TEXTO SELECIONADO -
Tal como o okporip, eu também acho que não há mais que uma opsição simples 'nós' vs. 'eles'. O 'outros', digo eu, é redundante para a compreensão da fase ( em sentido estrito) nomeadamente para o alcance, o significado, a abrangêngia do nós (e do nós em relação ao 'ele', ou 'eles'. 'Outros' (acho eu, outra vez) só se torna importante para a fluidez e para a ênfase que se quer dar ao 'nós', ou seja, para a proficiência estilística,  tal como de resto a Laura sugeria com a ideia do 'nós, de nossa parte'.
Para que serve esse 'de nossa parte'? E para que serve o 'outros'? Não acrescenta nem restringe nada de significativo (literalemnete nada que tenha real significado), no entanto se lermos a frase original, tal como está mas sem uma dessas expressões, ou outra equivalente, sentimos que falta alguma coisa (diria que é o realce, ou ênfase, ao pronome 'nós' que falta, como que sublinhando a surpresa: _justamente nós!_ 

Não tenho tanta certeza que seja necessário recuar até 1500 para encontrar exemplos de 'nós outros', penso que já tenho encontrado; mas posso estar enganado (e o ciberdúvidas também, não é a Biblia ); é que pelo menos 'esses outros' estou quase certo de já ter encontrado.

LINHAS DE DADOS -

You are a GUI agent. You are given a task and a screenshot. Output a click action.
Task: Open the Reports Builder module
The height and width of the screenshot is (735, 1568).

TAREFA PROPOSTA - No texto selecionado, para que o 'outros' se torna importante? A listagem não tem nenhuma relação com o texto selecionado.

RESPOSTA COMPLETA - Para a fluidez e para a ênfase que se quer dar ao 'nós', ou seja, para a proficiência estilística.